Teks yang Diberikan:
________

Oleh: Annisa Kamalia Rohmah (2430310012) dan Alif Nur Rahmatia (2430310010)
Di era modern yang serba cepat ini, hidup seolah tak pernah memberi jeda. Notifikasi terus berdenting, media sosial memamerkan kebahagiaan seakan tanpa cela, dan tekanan hidup diam-diam menyedot ketenangan jiwa. Tak jarang, kita pun merasa kosong ,kehilangan arah di Tengah keramaian dunia. Namun, dalam kesunyian yang paling dalam,terdengar lantunan lembut yang menggetarkan hati yaitu shalawat.
Shalawat bukan hanya lantunan doa dan pujian kepada Nabi Muhammad SAW. Ia merupakan ungkapan cinta, rindu, dan harapan yang tidak terucapkan. Ketika seseorang mengucapkan Allahumma shalli ‘ala Sayyidina Muhammad, sebenarnya ia sedang memanggil kembali sosok yang begitu dicintainya ke dalam kesadarannya, menciptakan ruang batin yang penuh damai. Dalam keheningan itu, shalawat mengalir seperti air, membawa kedamaian yang sulit ditemukan di luar sana.[1]
Ketenangan jiwa bukan berarti hidup tanpa masalah, tapi kemampuan untuk tetap tenang di tengah berbagai kesulitan. Para tokoh spiritual Islam memahami hal ini dengan sangat mendalam.

________

Data yang Diberikan:
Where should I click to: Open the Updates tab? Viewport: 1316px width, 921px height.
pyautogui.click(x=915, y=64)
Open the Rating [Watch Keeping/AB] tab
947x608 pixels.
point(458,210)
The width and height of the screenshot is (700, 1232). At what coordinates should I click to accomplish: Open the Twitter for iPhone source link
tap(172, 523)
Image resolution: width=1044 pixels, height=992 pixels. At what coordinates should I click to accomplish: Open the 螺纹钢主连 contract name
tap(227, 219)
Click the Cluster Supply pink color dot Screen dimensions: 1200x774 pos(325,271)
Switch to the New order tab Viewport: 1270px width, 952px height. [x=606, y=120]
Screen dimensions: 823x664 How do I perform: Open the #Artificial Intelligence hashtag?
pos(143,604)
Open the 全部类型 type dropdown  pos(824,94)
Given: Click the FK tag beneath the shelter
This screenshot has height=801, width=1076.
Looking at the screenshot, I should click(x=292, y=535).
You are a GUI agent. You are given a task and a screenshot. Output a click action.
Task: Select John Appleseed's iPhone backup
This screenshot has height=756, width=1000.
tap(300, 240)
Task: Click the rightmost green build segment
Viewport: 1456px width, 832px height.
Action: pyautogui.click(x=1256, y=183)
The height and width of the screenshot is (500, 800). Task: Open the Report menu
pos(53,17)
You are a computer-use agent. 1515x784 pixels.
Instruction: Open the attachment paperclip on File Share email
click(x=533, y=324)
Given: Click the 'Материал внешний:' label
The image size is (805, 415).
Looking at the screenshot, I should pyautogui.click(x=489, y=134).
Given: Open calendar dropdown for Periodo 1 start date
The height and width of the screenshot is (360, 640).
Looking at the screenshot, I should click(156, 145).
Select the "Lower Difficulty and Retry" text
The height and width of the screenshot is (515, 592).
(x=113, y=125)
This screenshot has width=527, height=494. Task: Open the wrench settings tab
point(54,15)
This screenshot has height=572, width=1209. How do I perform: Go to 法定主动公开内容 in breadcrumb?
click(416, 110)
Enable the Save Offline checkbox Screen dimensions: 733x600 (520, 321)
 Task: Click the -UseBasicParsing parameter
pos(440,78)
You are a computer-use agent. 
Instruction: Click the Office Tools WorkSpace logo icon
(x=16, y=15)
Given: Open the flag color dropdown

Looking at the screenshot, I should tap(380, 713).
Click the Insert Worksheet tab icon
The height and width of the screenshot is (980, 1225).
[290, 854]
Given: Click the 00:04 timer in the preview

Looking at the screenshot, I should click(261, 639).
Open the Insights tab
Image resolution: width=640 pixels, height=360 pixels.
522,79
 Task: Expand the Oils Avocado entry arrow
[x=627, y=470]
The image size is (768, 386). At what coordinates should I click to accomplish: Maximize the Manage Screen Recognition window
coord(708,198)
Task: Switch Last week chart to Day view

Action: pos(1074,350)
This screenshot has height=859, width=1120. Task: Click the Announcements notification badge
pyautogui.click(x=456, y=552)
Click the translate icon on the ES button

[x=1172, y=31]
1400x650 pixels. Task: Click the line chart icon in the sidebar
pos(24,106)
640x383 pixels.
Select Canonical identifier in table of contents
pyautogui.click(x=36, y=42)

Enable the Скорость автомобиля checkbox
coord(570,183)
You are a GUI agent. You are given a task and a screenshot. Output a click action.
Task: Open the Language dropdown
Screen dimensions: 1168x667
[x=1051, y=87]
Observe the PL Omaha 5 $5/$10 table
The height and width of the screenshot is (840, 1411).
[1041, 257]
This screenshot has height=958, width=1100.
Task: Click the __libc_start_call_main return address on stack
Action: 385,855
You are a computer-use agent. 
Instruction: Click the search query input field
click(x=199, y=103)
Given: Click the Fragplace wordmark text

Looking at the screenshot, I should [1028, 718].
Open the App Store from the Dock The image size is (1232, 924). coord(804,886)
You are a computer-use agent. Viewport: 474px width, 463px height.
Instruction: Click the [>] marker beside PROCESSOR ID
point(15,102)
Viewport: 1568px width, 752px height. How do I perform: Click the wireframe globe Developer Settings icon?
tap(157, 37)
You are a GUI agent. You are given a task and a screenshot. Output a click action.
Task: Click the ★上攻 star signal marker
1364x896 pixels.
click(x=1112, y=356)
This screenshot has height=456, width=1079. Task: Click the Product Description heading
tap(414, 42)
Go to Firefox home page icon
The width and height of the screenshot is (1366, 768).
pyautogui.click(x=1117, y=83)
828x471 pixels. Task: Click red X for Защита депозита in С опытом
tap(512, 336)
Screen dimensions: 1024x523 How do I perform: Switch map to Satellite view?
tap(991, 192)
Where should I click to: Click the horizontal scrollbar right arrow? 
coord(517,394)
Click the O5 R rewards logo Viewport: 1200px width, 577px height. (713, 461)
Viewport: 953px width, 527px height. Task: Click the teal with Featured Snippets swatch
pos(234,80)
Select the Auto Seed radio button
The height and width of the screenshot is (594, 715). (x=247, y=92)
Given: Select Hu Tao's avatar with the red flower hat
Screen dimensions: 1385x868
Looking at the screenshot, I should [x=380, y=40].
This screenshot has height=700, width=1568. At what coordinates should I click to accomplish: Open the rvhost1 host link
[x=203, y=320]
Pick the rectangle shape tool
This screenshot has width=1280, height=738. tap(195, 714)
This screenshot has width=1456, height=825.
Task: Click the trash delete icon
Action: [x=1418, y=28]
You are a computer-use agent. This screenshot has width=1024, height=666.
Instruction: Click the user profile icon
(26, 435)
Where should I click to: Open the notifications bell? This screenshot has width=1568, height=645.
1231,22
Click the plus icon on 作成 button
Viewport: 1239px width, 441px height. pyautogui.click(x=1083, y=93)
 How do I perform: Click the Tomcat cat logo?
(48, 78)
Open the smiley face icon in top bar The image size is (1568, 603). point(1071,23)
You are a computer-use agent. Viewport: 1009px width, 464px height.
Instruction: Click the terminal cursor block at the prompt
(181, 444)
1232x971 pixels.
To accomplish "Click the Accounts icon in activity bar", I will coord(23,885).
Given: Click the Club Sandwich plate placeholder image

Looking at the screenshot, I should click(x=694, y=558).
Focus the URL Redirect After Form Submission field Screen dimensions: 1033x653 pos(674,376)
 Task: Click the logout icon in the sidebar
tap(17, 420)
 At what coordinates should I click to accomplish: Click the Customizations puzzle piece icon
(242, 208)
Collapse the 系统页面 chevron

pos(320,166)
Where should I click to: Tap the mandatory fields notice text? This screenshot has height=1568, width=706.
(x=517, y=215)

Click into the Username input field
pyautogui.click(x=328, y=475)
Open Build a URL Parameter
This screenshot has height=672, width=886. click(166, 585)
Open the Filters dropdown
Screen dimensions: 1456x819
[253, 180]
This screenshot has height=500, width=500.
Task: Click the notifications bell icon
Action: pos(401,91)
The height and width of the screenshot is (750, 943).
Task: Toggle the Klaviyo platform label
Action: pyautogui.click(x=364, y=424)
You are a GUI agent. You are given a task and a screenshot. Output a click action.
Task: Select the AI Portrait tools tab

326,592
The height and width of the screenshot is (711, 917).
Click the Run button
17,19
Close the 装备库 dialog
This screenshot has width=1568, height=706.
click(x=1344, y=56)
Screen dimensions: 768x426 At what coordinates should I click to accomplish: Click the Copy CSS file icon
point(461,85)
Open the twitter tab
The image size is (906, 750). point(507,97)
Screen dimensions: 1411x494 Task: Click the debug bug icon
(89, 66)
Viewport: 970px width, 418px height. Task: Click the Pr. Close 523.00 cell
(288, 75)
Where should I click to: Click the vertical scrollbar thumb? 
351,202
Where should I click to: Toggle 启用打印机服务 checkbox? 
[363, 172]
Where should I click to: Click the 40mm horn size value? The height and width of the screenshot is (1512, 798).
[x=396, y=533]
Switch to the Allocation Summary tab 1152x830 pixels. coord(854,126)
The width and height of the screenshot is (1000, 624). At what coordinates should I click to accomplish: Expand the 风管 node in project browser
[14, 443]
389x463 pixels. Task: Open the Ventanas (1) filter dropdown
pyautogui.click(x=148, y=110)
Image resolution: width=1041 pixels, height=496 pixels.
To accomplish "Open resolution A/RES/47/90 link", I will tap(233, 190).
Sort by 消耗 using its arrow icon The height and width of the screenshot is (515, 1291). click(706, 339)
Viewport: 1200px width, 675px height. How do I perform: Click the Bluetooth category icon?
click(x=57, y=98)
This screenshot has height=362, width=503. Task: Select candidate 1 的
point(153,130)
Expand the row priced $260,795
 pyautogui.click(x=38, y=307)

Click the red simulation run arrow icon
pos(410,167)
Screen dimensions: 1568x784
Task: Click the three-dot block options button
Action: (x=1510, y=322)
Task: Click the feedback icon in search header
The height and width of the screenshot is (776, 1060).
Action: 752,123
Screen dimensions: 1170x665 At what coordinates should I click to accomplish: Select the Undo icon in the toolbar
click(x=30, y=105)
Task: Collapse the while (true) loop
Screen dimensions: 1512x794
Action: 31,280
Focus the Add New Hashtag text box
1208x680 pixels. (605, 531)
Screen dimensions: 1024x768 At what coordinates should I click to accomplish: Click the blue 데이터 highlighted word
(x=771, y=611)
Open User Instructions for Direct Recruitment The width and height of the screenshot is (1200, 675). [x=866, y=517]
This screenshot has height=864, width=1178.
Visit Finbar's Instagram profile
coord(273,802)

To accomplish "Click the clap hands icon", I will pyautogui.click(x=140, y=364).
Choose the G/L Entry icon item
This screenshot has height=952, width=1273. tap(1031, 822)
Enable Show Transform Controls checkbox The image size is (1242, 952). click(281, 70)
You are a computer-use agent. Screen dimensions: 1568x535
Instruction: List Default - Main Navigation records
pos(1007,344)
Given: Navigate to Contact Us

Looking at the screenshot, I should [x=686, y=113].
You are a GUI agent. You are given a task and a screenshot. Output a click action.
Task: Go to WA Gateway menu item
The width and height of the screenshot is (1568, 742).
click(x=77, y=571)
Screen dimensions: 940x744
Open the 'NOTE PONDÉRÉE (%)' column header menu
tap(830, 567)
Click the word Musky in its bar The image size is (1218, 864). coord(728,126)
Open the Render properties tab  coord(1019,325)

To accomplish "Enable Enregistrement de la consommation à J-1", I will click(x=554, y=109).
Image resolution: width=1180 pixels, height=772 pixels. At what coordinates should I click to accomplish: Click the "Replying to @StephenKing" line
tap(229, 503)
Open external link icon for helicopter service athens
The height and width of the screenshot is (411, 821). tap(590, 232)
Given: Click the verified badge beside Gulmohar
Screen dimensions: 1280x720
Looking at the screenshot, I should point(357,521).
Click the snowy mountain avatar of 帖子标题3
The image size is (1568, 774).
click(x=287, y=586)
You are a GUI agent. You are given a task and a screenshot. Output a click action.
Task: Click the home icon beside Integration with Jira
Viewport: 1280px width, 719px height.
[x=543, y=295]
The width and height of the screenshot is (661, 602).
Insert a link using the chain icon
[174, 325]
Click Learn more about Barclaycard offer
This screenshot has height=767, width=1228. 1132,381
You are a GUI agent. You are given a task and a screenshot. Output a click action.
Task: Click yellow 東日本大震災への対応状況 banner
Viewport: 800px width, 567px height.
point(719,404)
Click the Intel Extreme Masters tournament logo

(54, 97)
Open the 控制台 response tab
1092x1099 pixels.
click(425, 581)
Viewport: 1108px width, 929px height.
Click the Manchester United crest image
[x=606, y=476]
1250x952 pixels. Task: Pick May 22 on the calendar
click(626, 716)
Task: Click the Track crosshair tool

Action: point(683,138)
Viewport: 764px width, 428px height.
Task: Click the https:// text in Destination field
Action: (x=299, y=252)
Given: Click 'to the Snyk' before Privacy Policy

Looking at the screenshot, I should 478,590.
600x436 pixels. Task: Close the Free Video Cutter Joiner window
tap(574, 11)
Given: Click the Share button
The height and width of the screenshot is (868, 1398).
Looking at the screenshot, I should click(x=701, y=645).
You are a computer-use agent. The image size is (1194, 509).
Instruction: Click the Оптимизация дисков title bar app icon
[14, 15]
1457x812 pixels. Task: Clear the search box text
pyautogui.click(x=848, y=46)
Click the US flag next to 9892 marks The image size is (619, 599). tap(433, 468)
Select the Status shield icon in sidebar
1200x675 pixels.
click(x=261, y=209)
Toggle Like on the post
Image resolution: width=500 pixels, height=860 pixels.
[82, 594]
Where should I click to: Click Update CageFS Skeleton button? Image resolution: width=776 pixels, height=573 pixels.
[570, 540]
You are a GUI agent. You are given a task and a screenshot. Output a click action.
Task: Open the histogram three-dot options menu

________

Yang Diharapkan: Bisakah Anda melanjutkan teks tentang shalawat dan ketenangan jiwa, mulai setelah kalimat terakhirnya? Data ini tidak ada hubungannya dengan teks tentang shalawat dan ketenangan jiwa.

Hasil Latihan:
Imam Al-Ghazali menyebut ketenangan sebagai hasil dari sabar dan Syukur, saat seseorang tidak lagi dikuasai oleh nafsu dan mampu menyerahkan segalanya kepada Allah.
Al-Qusyairi menghubungkannya dengan tawakal: sebuah kepasrahan sepenuhnya kepada Tuhan yang justru menghadirkan sifat damai
Seorang psikolog Muslim, Zakiyah Daradjat, menyatakan bahwa untuk mendapatkan ketenangan jiwa, keseimbangan emosi, hubungan sosial yang sehat, dan harmoni fisik dan spiritual sangat penting.
Semua ini menunjukkan bahwa ketenangan adalah hasil dari proses batin yang dalam, bukan hanya datang begitu saja. Dan menariknya, shalawat mungkin menjadi salah satu cara untuk mencapainya.[1]
Penelitian pun menguatkan hal ini:
Miftahul Jannah (2022) lantunan shalawat Simtudduror di pesantren dapat menenangkan santri yang mengalami tekanan batin.
Fauziah (2022) menunjukkan bahwa rutin bershalawat dapat mengurangi stres dan menghadirkan rasa tenteram.
Khoirul Anwar (2022) mengungkapkan bahwa majelis shalawat merupakan tempat berkumpul untuk penyembuhan, di mana individu merasakan kehadiran spiritual Nabi ketika merindukan-Nya dengan sangat.
Bahkan di Batam dan Lampung, terapi musik shalawat telah terbukti mampu menurunkan kecemasan, baik pada orang tua maupun kalangan muda.
Dalam praktik tasawuf, shalawat dianggap sebagai ungkapan cinta, sebuah nyanyian yang membersihkan hati, menghaluskan jiwa, dan membawa individu menuju kedudukan-kedudukan spiritual: mahabbah (cinta), khauf (ketakutan), raja’ (asa), hingga ridha (penerimaan).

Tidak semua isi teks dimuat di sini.